I just returned from the dog park (sigh). My puppy is nearly 6 mos old and he does so well with adult dogs, but with puppies his age or younger, especially those smaller than him, he is unruly. He usually starts out ok with some polite sniffing, but then he immediately tries to play, not caring whether the feeling is mutual. Many times with smaller puppies it's not mutual and I'm just trying to get my dog to stop. I've tried using the command "enough" by having him play with a stuffed animal at home and I treat him when he stops and sits after "enough," but real life is of course much different. I've thought of using pet corrector (can of compressed air) to get him to stop, but I'm hesitant. Any thoughts on this? It would be better than trying to pull my pup away, especially because when I do, he usually has an ear, some fur, or a limb in his mouth. If I should use pet corrector, do I spray it and then tell him the behavior I want or spray him & reprimand with a "no" or "uh uh?"

Many thanks for your suggestions!


----------



## Mischa (Feb 17, 2010)

I don't think you need any special tools. Keep up the corrections and seperate him from his playmate when it gets rougher than you or the other owner like. 
It took Mischa a long time to learn how to introduce herself, and play with other dogs. She use to jump every dog she met, paws flying all over the place... 

Eventually they learn to pick up on certain energies and get better at picking who to rough-house with. 
She rarely even looks over at small dogs now, but still gets herself in trouble every now and then with an old one.


----------



## Linescreamer (Sep 28, 2010)

Good luck. : These dogs all do that. I keep Copper on a very thight leash or e-collar. It's the only way I know. It really isn't good to let him play hard with another dog if the other dog or owner isn't open to it.


----------



## gunnr (Aug 14, 2009)

This is the way that they play. They play very hard. If you should get the chance too watch two V's playing, it's pretty rough. They're merciless.
My personal belief is that a lot of what some folks might interpret as "domonace behavior" is really an instinctive behavior in a Vizsla. They are "honing the skill set" required to hunt.
All of the "moves" I've observed in mine playing throughout the years, are the same moves they exhibit when running game to ground, or handling cripples.
Keep him away from the little dogs, as much as you can, or restrain him.

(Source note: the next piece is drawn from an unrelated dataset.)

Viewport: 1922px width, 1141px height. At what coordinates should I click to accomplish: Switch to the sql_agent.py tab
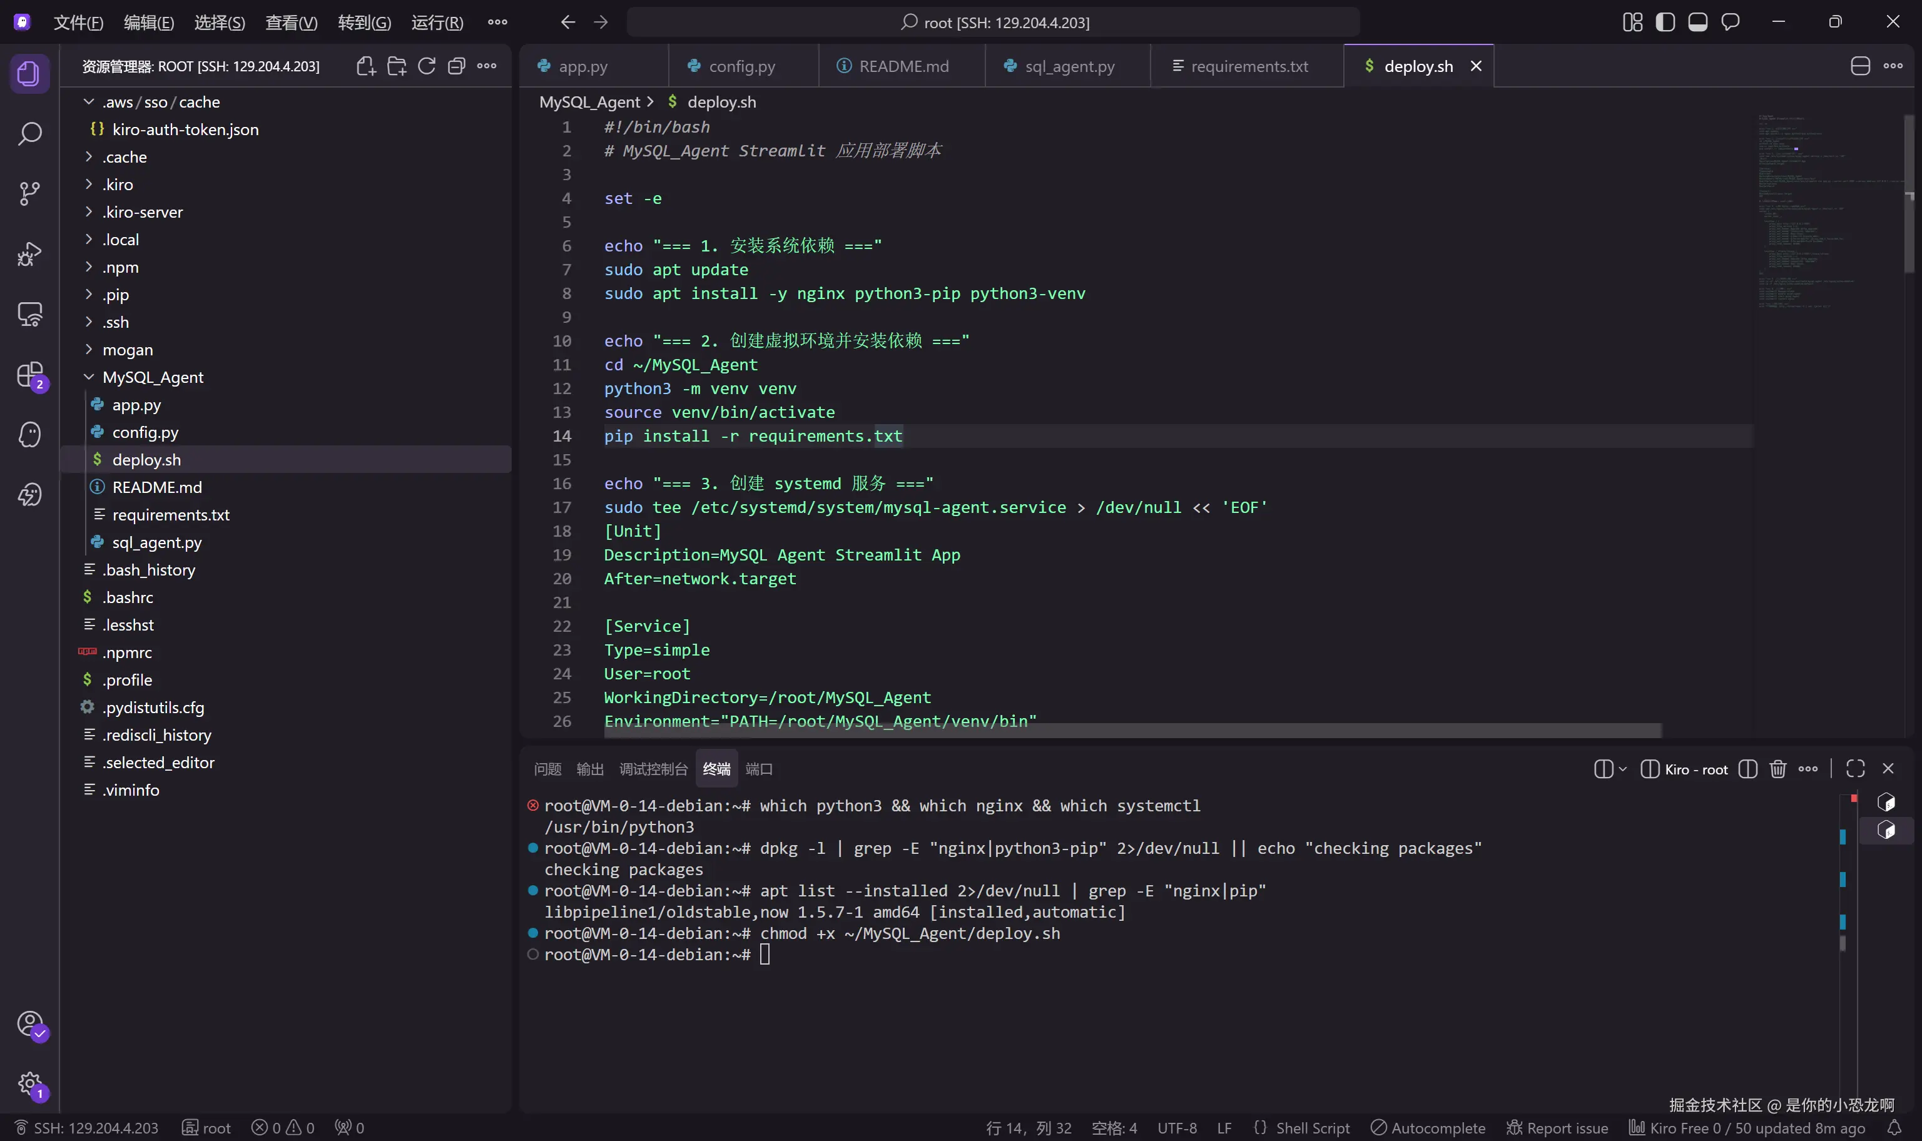[1069, 66]
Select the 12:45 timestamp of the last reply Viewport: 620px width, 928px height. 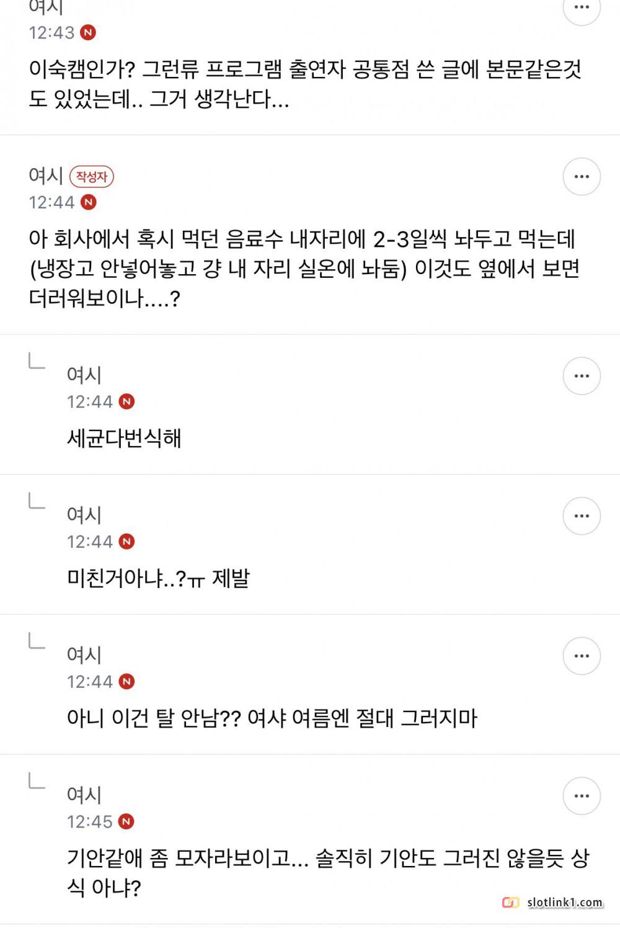(89, 822)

Let him play with dogs big enough to knock him on his can if necessary. Be ready though, in a few more months the bigger dogs may not be able to handle him either.
He will eventually grow out of this behavior. To be honest though, don't expect it for awhile.

Restraining your dog, or inhibiting him from playing, isn't that bad of a thing. He's got to learn eventually.


----------



## jld640 (Sep 29, 2010)

Great advice above. I will be keeping it in mind, since I am not sure if Savannah's good behavior is going to stick of if she just hasn't gotten into this particular phase yet. 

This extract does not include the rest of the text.